WORK TO BE COMPLETED -
Copy every line of the data below word for word, leaving out the pictures.

GIVEN RECORDS -
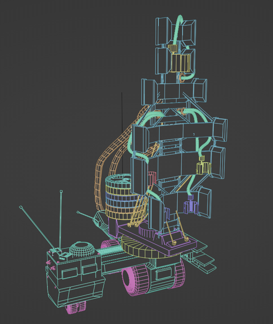Click the yellow box near the tower top
This screenshot has height=324, width=273.
pyautogui.click(x=180, y=61)
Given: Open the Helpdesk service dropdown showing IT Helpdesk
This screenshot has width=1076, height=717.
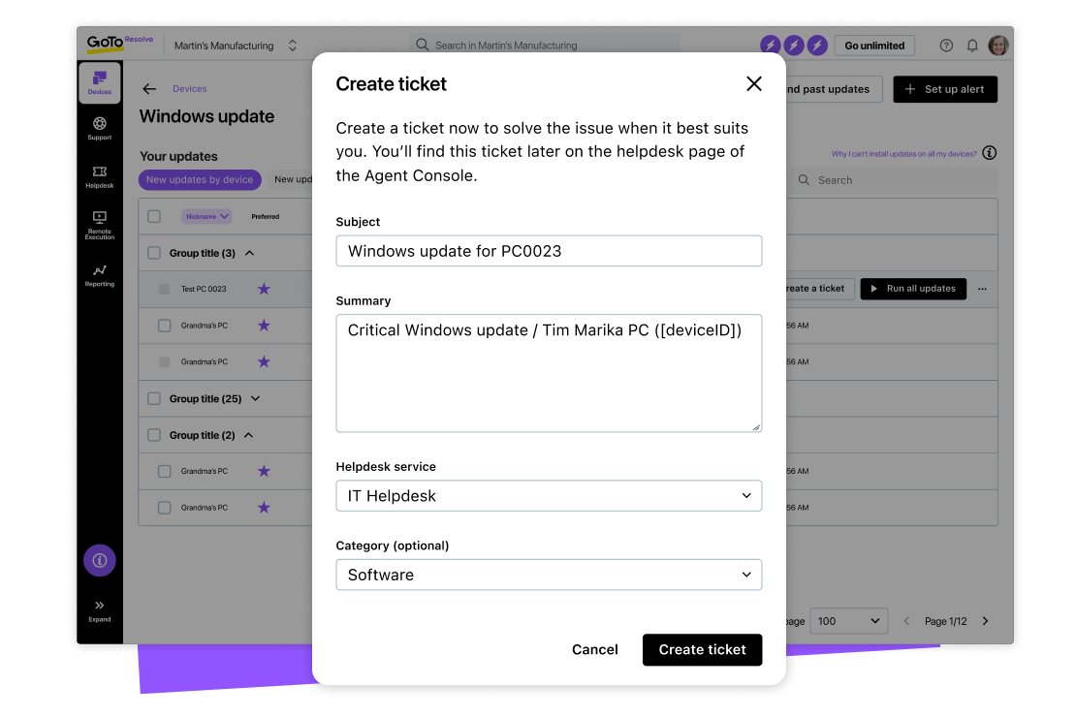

RESPONSE TO THIS TASK -
Click the yellow box near the tower top
This screenshot has height=324, width=273.
pyautogui.click(x=180, y=61)
Given: Open the Helpdesk service dropdown showing IT Helpdesk
This screenshot has width=1076, height=717.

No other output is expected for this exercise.